Investing your money can sometimes feel like your future is hanging in the balance. Markets rise and fall, and uncertainty can loom over your mind. The good news is, there are ways to strike a balance between risk and return. One of the most popular ways to do this is by investing in hybrid mutual funds. These funds balance out risk and return by combining equity and debt securities. There are seven sub-categories of hybrid funds. Aggressive hybrid funds are one of them. Let’s explore what aggressive hybrid funds are and how their asset allocation works.  

What is an aggressive hybrid fund, and how do they manage their asset allocation?

Aggressive hybrid mutual funds invest in a mix of equity and debt instruments, so you get exposure to both asset classes. As per the Securities and Exchange Board of India (SEBI) framework, all mutual funds must follow a specific asset allocation ratio. Aggressive hybrid funds typically allocate 65% to 80% of their portfolio to equity and equity-related instruments and 20% to 35% to debt instruments. This gives you a higher allocation to equity while keeping your returns relatively steady with some exposure to debt.

While the approach is balanced, it still tilts in favour of equity, giving you an aggressive investment outlook.

How do aggressive hybrid funds balance risk and return?
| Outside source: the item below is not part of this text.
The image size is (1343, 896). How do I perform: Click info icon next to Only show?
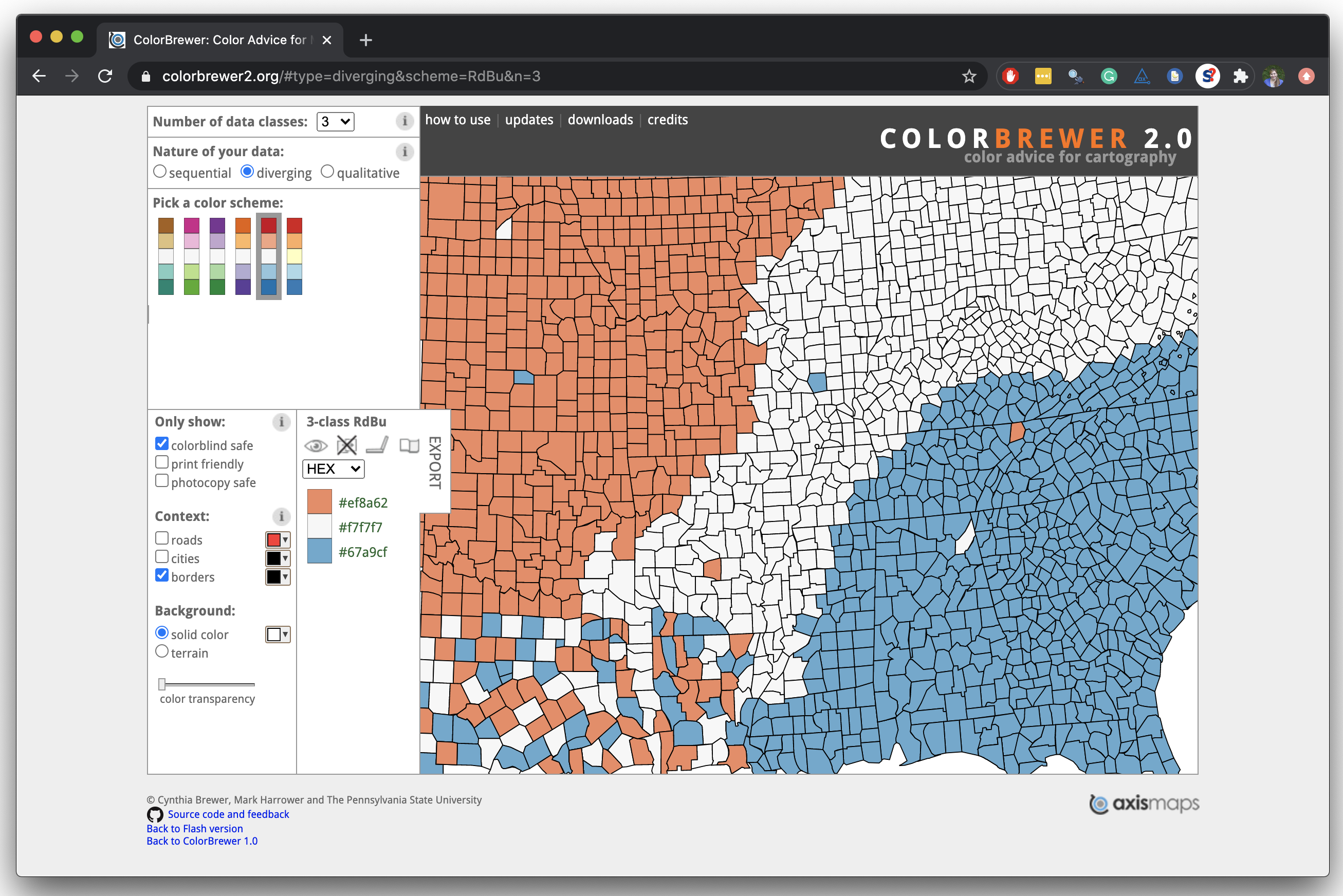click(x=281, y=422)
Aggressive hybrid mutual funds are all about finding the right balance between risk and reward. They do this by spreading your money across two major asset classes — equity and debt. Each of these has a unique risk profile. The equity component gives your money the chance to grow by investing in Indian companies across different sectors. When invested for the long term, equity may offer the potential for wealth creation.

These funds also put a small portion of your money into debt instruments. These can help absorb the shock of market fluctuations. This mix of growth-focused equities and relatively stable debt instruments keeps the portfolio from being as risky as a pure equity fund, while still offering the possibility of better returns than traditional fixed-income options.
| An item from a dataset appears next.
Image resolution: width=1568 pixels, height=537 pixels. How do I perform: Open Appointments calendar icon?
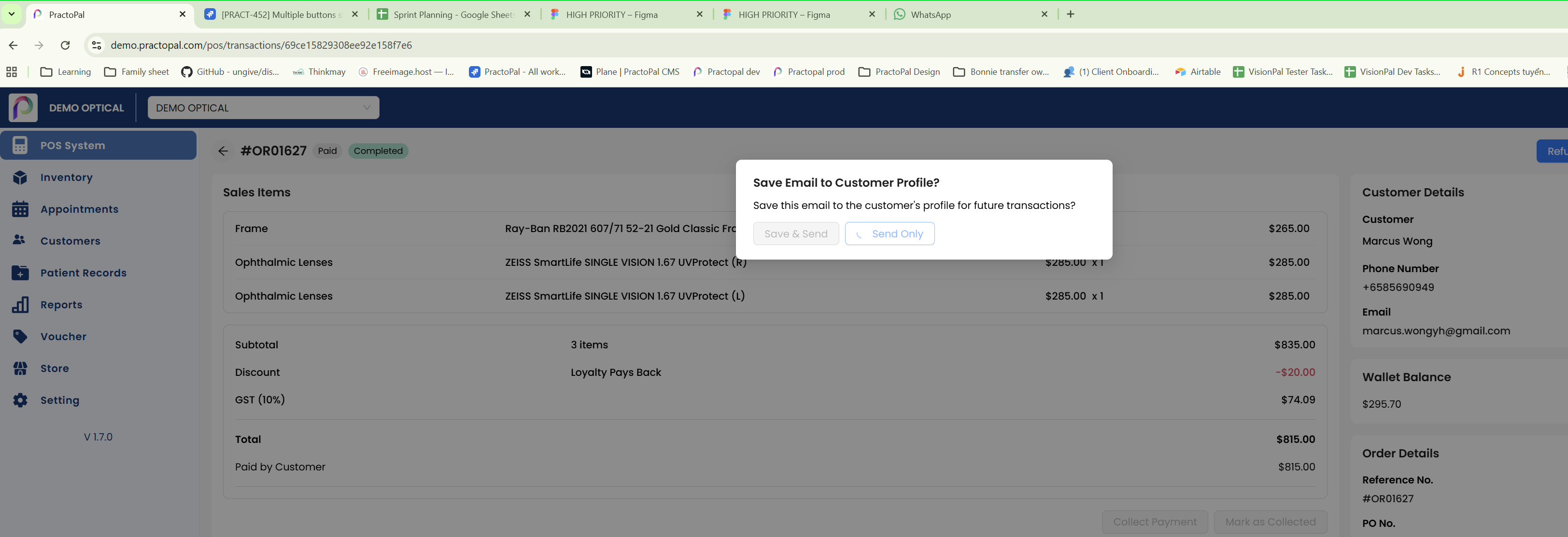click(20, 209)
When do fund managers rebalance the portfolio in an aggressive hybrid fund?

The fund manager actively decides how much to put into equities and how much into debt, depending on evolving market conditions. When markets show strong growth potential, they may increase the fund’s investments in equity. When markets are facing a rough tide, they may dial back the equity exposure and focus more on debt. However, all of this is done within the set allocation limits - 65% to 80% into equities and equity-related instruments, while the remaining 20% to 35% in debt.

Aggressive hybrid fund managers actively manage the portfolio. They aim to strike a balance between equity and debt, allowing you to potentially experience market growth without being fully exposed to its fluctuations.

Who should invest in aggressive hybrid funds?

Aggressive hybrid mutual funds can work well for a wide range of investors because of their balanced approach. They are ideal if you are looking for a mix of growth and stability. Here are some investors who can benefit from these funds:

  • Beginners: If you are a first-time investor, these funds are a great way to get started. You get exposure to equities for potential long-term wealth creation, but the debt portion cushions you from market ups and downs.
  • Investors with a moderate risk appetite and medium horizon: These funds can work well for investors with a moderate risk appetite and a medium- to long-term horizon, however as per its risk-o-meter, risk of the fund is high . They may be able to provide potentially better returns than traditional savings options
  • Retirees and those nearing retirement: Investors who are retired or nearing retirement, for those this fund can be advisable, as it provides benefit from investing in aggressive hybrid funds. The equity exposure can potentially help grow your corpus, while the debt allocation can keep things relatively steady.
  • Conservative investors: Investors who want to limit investment risk but still participate in market growth can consider these funds.
  • Diversification seekers: These funds are also a good choice for investors who are looking to diversify their portfolio. They spread your assets across both equity and debt, giving you dual benefits.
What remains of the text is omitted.